Farmers 'desperately worried' as hemp legalization deadline approaches

If lawmakers don't act by the end of Thursday, the burgeoning industry could become illegal starting Friday.
Posted 2022-06-28T21:17:52+00:00 - Updated 2022-06-28T21:17:52+00:00

North Carolina lawmakers have little more than 48 hours to get a bill sent to and signed by Democratic Gov. Roy Cooper to keep hemp farmers in business. If they don’t, the burgeoning industry would become illegal starting Friday.

The high-stakes political standoff mounted on Tuesday after a House committee declined to add hemp legalization into a farm bill or consider a request to do so on the chamber floor.

“Let’s get this passed,” said state Rep. John Ager, a Buncombe County Democrat during a floor speech on Tuesday. “Our farmers are desperately worried about the future of their crop.”

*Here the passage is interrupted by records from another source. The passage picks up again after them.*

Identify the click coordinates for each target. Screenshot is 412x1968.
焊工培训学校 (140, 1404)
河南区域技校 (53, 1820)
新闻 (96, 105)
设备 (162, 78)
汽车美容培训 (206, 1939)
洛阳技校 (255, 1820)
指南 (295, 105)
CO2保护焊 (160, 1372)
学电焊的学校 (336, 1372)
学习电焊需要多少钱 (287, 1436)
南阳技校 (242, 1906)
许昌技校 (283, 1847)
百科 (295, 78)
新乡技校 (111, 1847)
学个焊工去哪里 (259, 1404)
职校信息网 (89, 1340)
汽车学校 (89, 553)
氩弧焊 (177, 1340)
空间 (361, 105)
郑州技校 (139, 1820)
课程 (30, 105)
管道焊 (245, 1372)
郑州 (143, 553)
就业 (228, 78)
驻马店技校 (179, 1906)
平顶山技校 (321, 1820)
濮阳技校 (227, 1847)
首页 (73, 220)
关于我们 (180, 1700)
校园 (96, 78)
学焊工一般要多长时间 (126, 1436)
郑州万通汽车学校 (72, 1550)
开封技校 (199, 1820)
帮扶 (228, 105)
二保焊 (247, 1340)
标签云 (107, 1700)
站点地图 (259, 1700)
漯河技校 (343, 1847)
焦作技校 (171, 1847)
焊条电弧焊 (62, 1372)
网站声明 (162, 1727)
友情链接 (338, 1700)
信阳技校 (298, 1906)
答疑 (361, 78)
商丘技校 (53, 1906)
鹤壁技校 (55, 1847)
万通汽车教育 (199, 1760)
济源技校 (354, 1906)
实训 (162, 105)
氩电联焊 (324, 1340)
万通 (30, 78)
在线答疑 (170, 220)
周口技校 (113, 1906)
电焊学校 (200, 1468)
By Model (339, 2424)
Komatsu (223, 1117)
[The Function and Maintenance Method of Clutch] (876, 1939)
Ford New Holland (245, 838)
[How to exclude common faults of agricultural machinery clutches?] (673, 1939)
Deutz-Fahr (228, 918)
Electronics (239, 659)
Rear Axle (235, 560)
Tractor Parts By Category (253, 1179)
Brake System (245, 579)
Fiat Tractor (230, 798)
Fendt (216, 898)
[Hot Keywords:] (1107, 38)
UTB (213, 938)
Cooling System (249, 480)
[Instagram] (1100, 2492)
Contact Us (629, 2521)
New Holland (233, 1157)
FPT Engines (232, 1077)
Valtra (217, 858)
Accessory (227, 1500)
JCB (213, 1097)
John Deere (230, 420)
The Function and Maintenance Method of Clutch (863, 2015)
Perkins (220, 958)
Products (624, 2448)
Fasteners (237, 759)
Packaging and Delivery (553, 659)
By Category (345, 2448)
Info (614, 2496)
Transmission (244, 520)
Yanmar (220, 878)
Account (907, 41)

In 2015, state lawmakers temporarily legalized the agricultural crop through a pilot program. If it’s not permanently legalized or extended by the end of Thursday, the state’s controlled substance law would treat hemp the same way as marijuana, which is illegal.

Republican leaders in the House last week stripped hemp legalization from Senate Bill 762, which the Senate passed unanimously with more sweeping provisions. Meanwhile, the Senate Rules Committee has thus far declined to take up the more narrowly tailored Senate Bill 455, which the House passed last month to permanently make hemp legal.

Chris Suttle, a Chapel Hill resident who was among a group of protesters calling on lawmakers to pass a bill that enables hemp to remain legal before the deadline. He and hemp farmers are exasperated by the process. They blame both Republican leaders in the House and Senate for not coming together to pass a clean bill dealing with hemp. They want the Senate to consider SB 455 Wednesday morning.

“This is about protesting the political game of chicken that the NCGA is playing where the Senate wants the House to pass this version of the bill and the House wants the Senate to pass their version of the bill,” Suttle said.

“They’re going back and forth. Everybody in the House wants to stand up and be our advocate right now and say that we’re doing such good work, but they’re not willing to reach out to their Senate counterparts to get Senate Bill 455 passed, which would finally remove hemp from the controlled substance act and allow this industry to continue to grow in the light of clarity versus dying in the dark in a gray area the NCGA created themselves.”

On Tuesday, Senate lawmakers also passed measures to ease regulations on bar owners and increase penalties for organized retail theft rings and the criminals who run them. The loosened restrictions for bar owners goes back to the House for final approval, while the crackdown on theft goes to Democratic Gov. Roy Cooper.